Covered with paintings and sculptures, the Caminito street is one of the favorite walks for tourists and porteños. It is surrounded by typical houses from La Boca, with painted sheet metal walls of different colours. The street follows the course of a stream that flowed there until the beginning of the XX century. The area was traditionally known as "Puntin" (diminutive of a bridge in Genovese dialect). In 1950s, a neighbor decided to clean and recover the land. He called for help of a painter from La Boca, Benito Quinquela Martín, who named the 100 m street as "Caminito", due to the famous tango from 1926 by Gabino Coria Peñalosa and Juan de Dios Filiberto (the tango lyrics refer to a road in La Rioja's Province). Other works by artists such as Luis Perlotti, Roberto Capurro, Juan Leone, Ricardo Sánchez and Julio Vergottini were added to the walk by 1959 when Caminito was officially inaugurated as an open-sky museum.


On 7 November, 2007 the inauguration of the Parque de la Memoria, a monument commemorating victims of State terrorism, took place.
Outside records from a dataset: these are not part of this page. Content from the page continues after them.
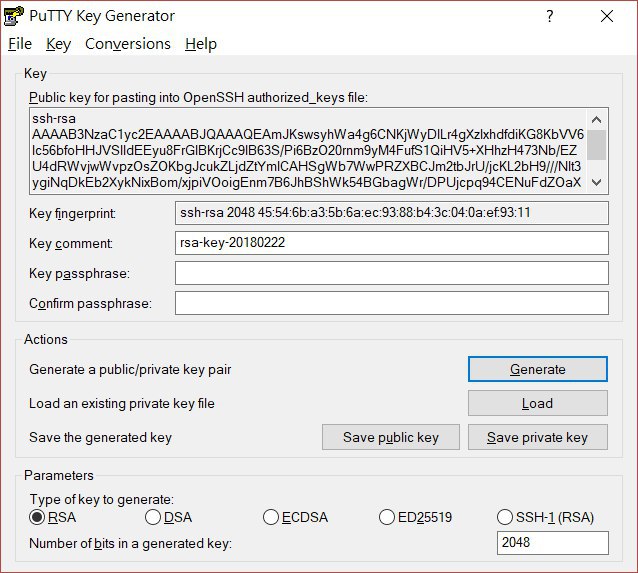Open the Key menu
This screenshot has width=638, height=573.
pos(58,44)
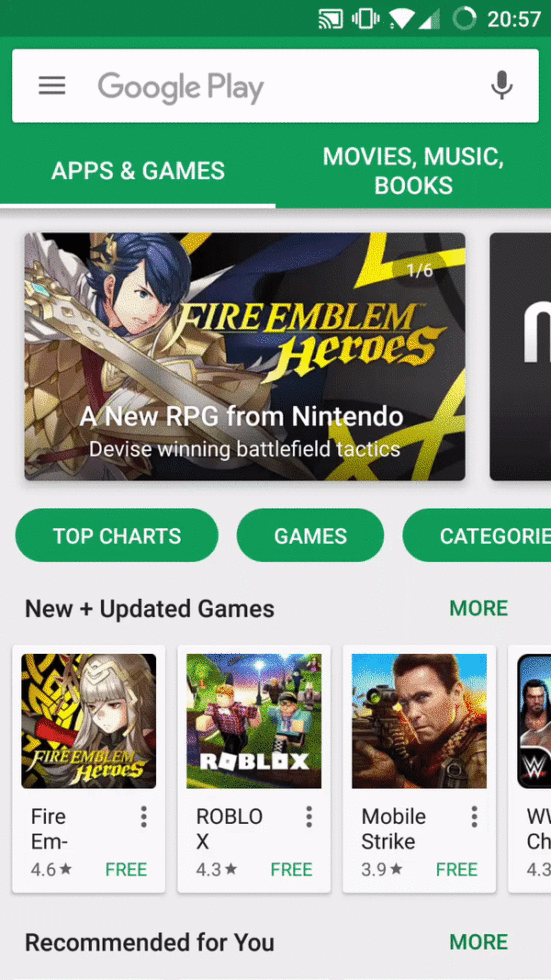Image resolution: width=551 pixels, height=980 pixels.
Task: Switch to Movies, Music, Books tab
Action: (x=413, y=171)
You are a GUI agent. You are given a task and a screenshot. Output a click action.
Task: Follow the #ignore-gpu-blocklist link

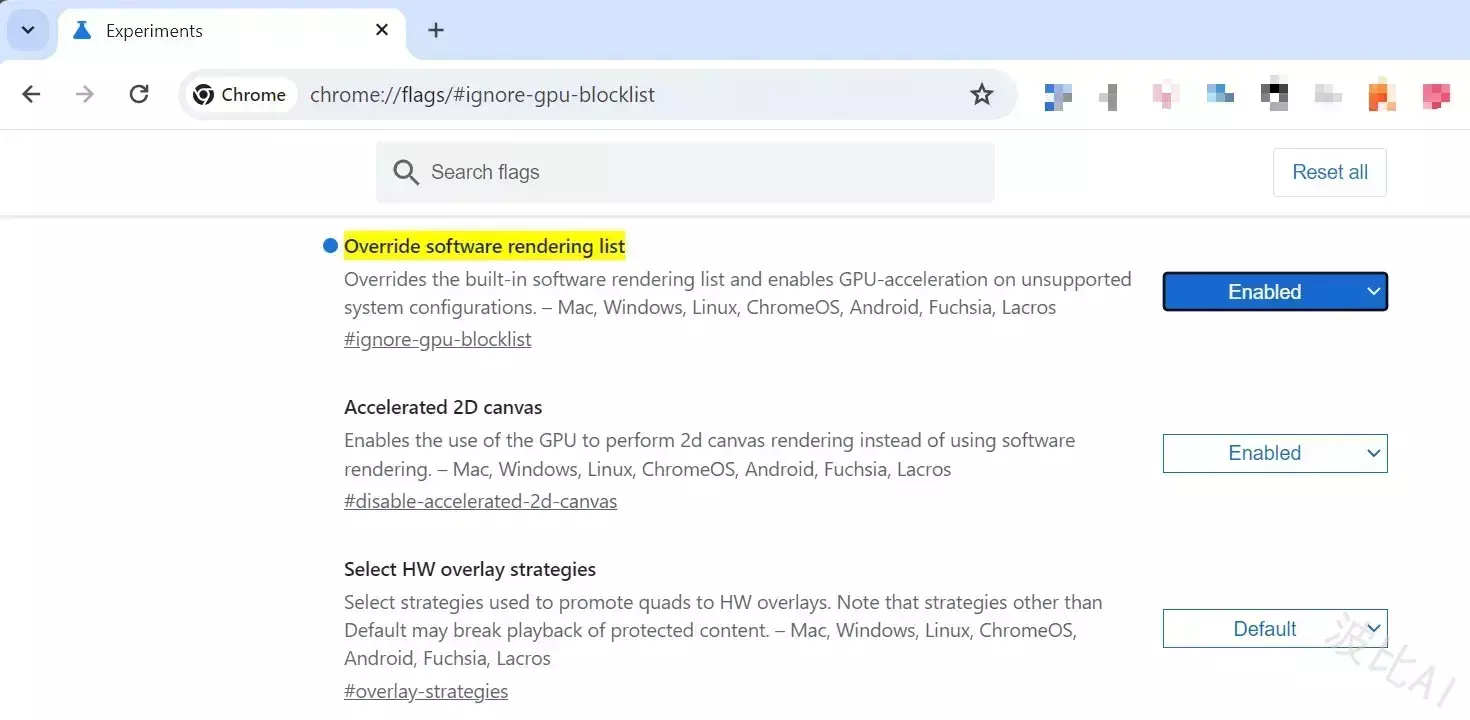438,339
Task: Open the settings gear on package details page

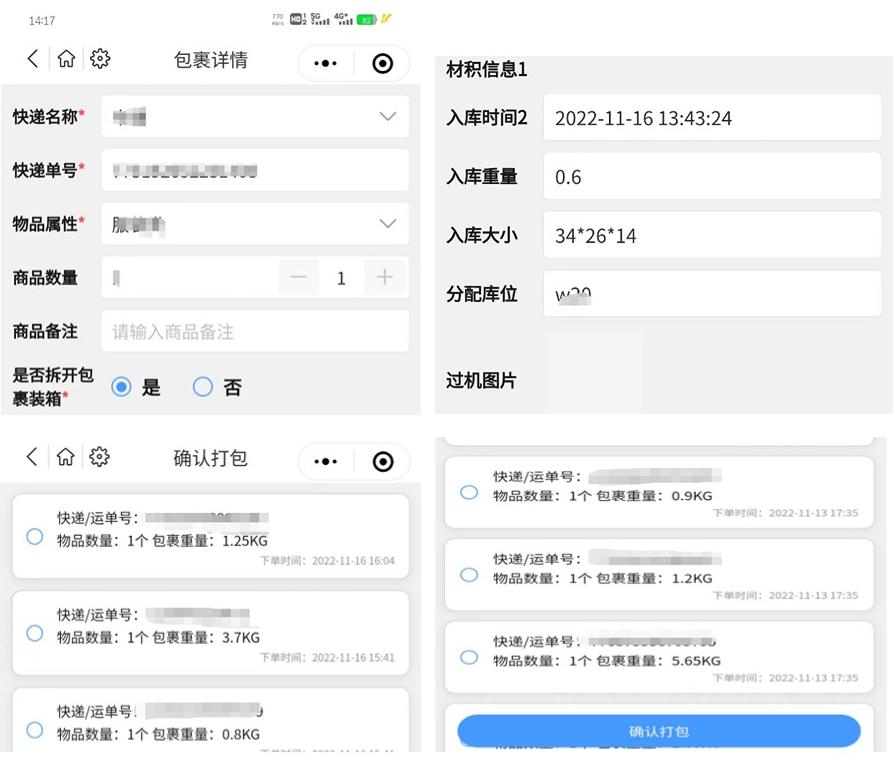Action: click(x=100, y=58)
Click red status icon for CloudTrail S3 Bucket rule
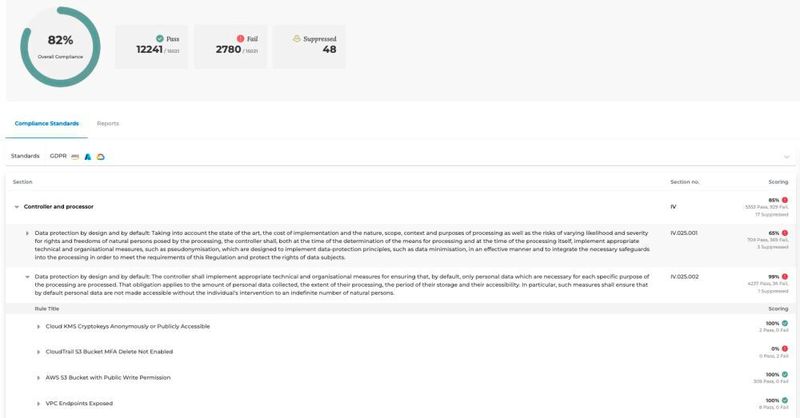Image resolution: width=800 pixels, height=418 pixels. coord(785,349)
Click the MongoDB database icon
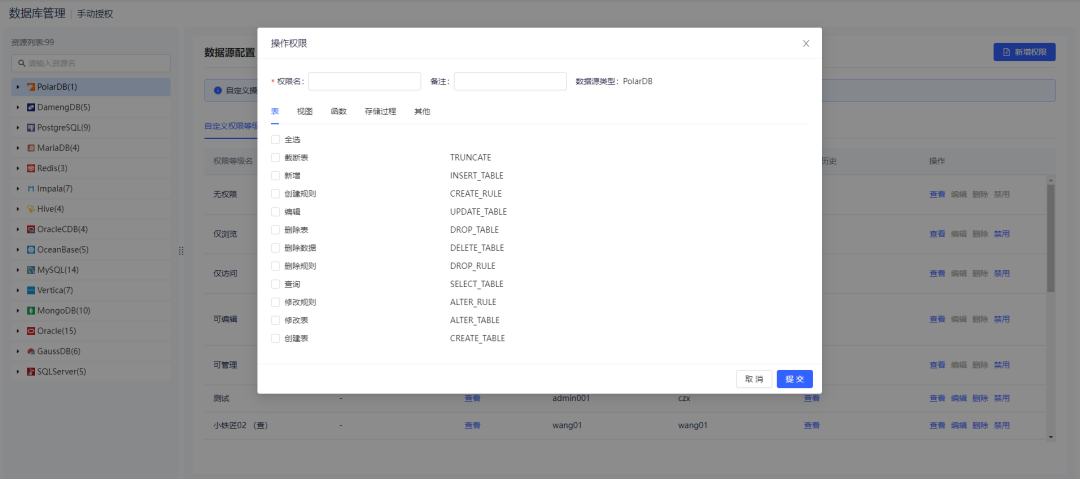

The President of the Argentine nation attended the ceremony along with the local and national authorities. The Parque de la Memoria is a public space of 14 hectares located at the coast of Rio de la Plata, as many victims were dumped into its waters. The Baudizzone-Lestard-Varas Studio and architects Claudio Ferrari and Daniel Becker carried out the work that shelters the monument to the Victims of State terrorism, the PAyS Hall (present Now and Always), the victims information center and a room for artistic and cultural activities. The Parque de la Memoria is a place for commemoration and testimony: all names of the loved ones that the dictatorship sought to erase can be found there.



This pedestrian bridge is the first work of the Valencian architect and engineer Santiago Calatrava built in South America. It is 160 m long and 6 m wideIts metallic mast is 39 meters high. The bridge weighing around 800 t is designed to move each time a vessel needs to go through. Its pivoting mechanism is one of the biggest in the world. It has 20 electric and computerised motors in the main axle. The bridge (granted to the city by a businessman) was made in Spain and transferred to Buenos Aires in several shipments. The artistic profile of the work is interpreted by the author as a representation of a couple dancing tango, where the white mast represents a man and the curved profile of the bridge is a woman.